Trading an empty nest for a full house

By Steve Brawner
© 2016 by Steve Brawner Communications, Inc.

Maria and her three younger sisters needed a home, while John and Tricia Goyer had too many empty bedrooms. Thankfully, they solved each other’s problems.

The story starts 27 years ago, when Tricia, 44, had her first child as an unwed 17-year-old. She’d been born to a single mom, would not know her biological father for another 11 years, and didn’t have much of a relationship with her stepdad.

Then she married John. He adopted her first child, and they had two of their own, the youngest when Tricia was 22. She’s a successful author and novelist, while he’s a computer security analyst for a large international company. Set to be empty-nesters by the time she was 40, they were thinking about traveling, scooting around in a convertible, and then coming home to their six-bedroom house.

That’s when their story had a plot twist. They had a heart for girls in tough situations. She’d started a group for teen moms at the family’s Mosaic Church in Little Rock. Through the ministry, she’d watched five girls age out of foster care and then quickly become pregnant. She knew from experience they were looking for love in the wrong places because they hadn’t found it in the right ones. So the Goyers started adopting – first a baby privately, and then two more through the Department of Human Services.

Then came Maria, 16, and her three sisters, who come from an abusive and neglected background. Their mother was a meth user. They spent six years in the foster care system, sometimes apart. At times Maria thought she would never have a family.
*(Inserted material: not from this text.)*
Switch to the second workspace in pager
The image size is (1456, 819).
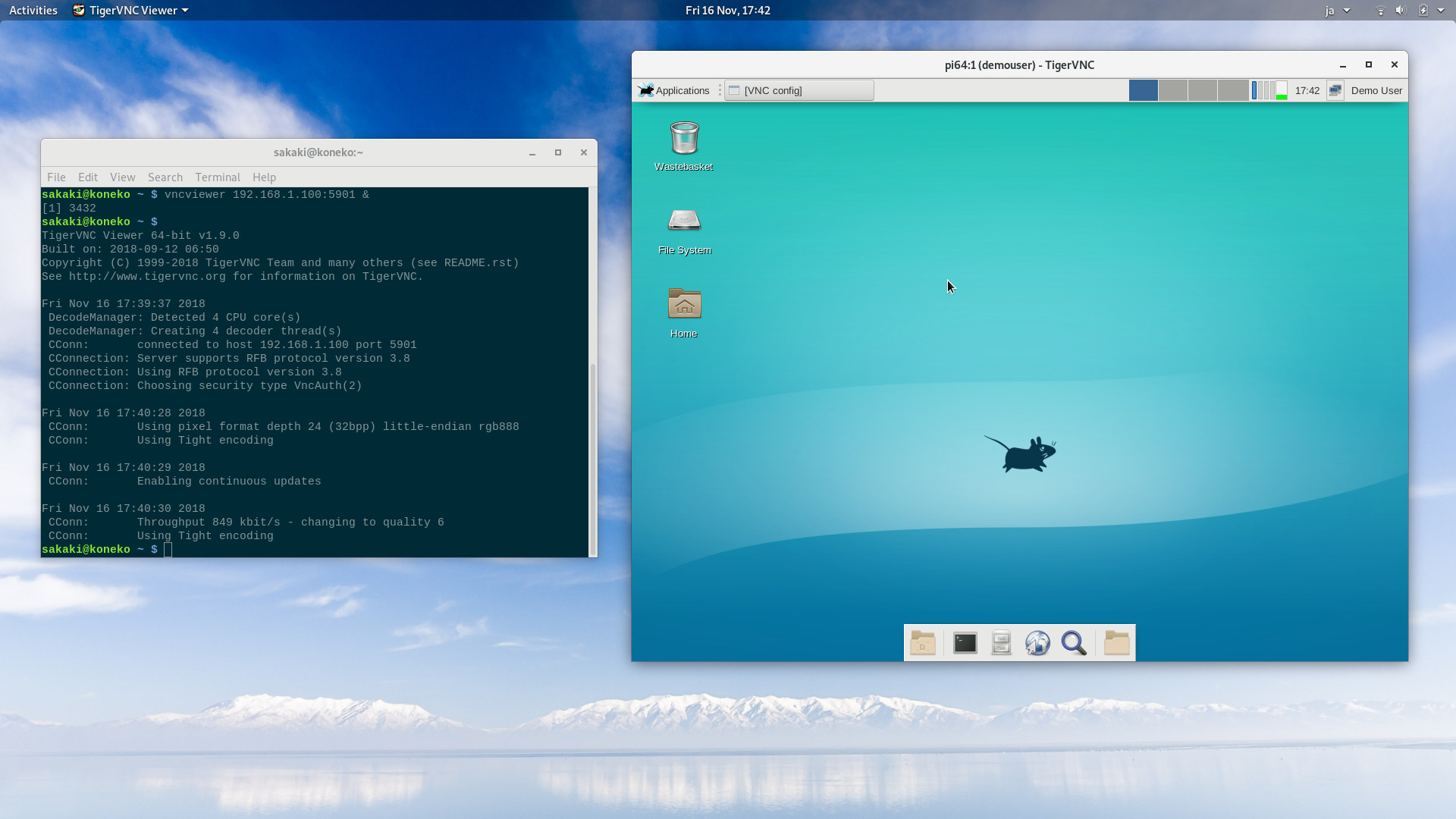(1172, 90)
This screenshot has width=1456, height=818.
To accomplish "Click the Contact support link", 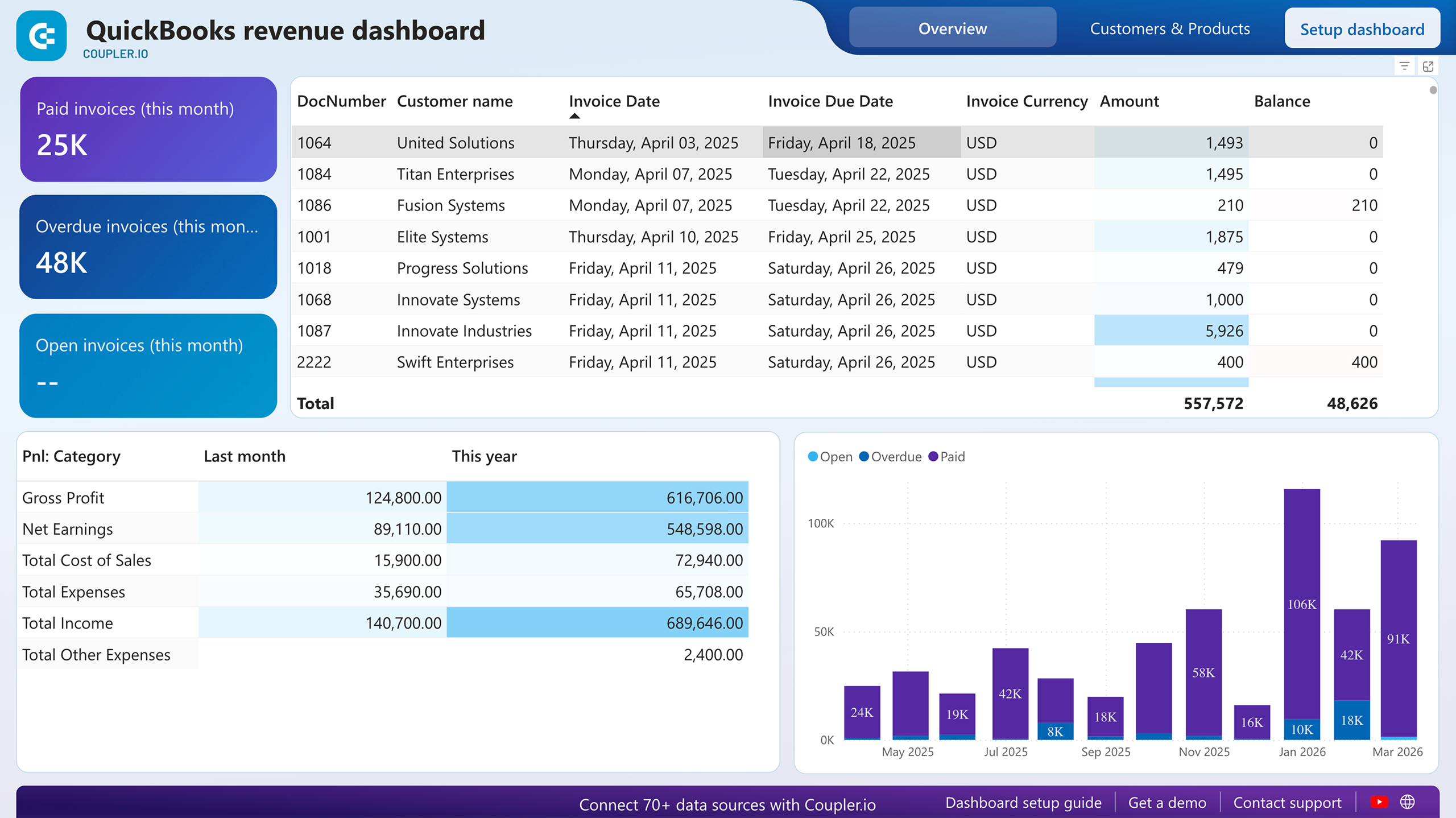I will click(1287, 803).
She’s not alone. Arkansas’ foster care system oversees more than 4,900 children, 1,200 of whom are waiting for a foster family to give them a temporary roof over their head, much less a permanent one. They’re staying in group homes and wherever the Department of Human Services can find a place for them. Six hundred children have had their parents’ rights terminated and are waiting to be adopted. The older they are, the less likely that will happen.

On April 30, the need for caring families was spotlighted at the Walk for the Waiting at Little Rock’s War Memorial Stadium. The annual faith-based event is sponsored by The CALL and Project Zero, two groups that work with DHS to recruit families, and Immerse Arkansas, which supports some of the 250 teenagers who age out of the system every year without being adopted.

The Goyers were there, though they were late. It can be hard getting seven children to a football stadium by 9 a.m. on a Saturday, and these children have some extra challenges. Foster kids have been taken from troubled parents and shuttled from home to home and from school to school. The Goyers’ children have gone through failed adoptions where they thought they had a home, and then didn’t.

Even being in a loving family requires an adjustment. As Maria explained, “It took a while to get used to the fact that I actually finally had a family and that I was finally out of foster care.”

John offers the family’s comic relief, and Tricia and he work together to manage the home. They have rules, but the kids have been through a lot, so the focus is on love, not discipline.

“By the time they come to us, they’re hurt and they’re broken, and it just takes that daily reinforcement,” Tricia said. “Even when things don’t go well, we still love you. You’re not going anywhere. We’re not going to abandon you. And they need to hear that over and over and over again.”

It can be tough. John’s professional world is ordered and based on predictable computer algorithms. Then he comes home to seven kids. Tricia’s writing career has become a part-time endeavor. They could have been traveling the world and driving around in a convertible. Instead, they’ve traded an empty nest for a full house.

“There are days when we definitely question, like, why did we do this?” Tricia said. “But that lasts 30 minutes, and we get over ourselves, we get over our self-pity, and we’re like, OK, we’ll just keep loving these kids. And so now we’re so thankful. We wouldn’t change it for the world.”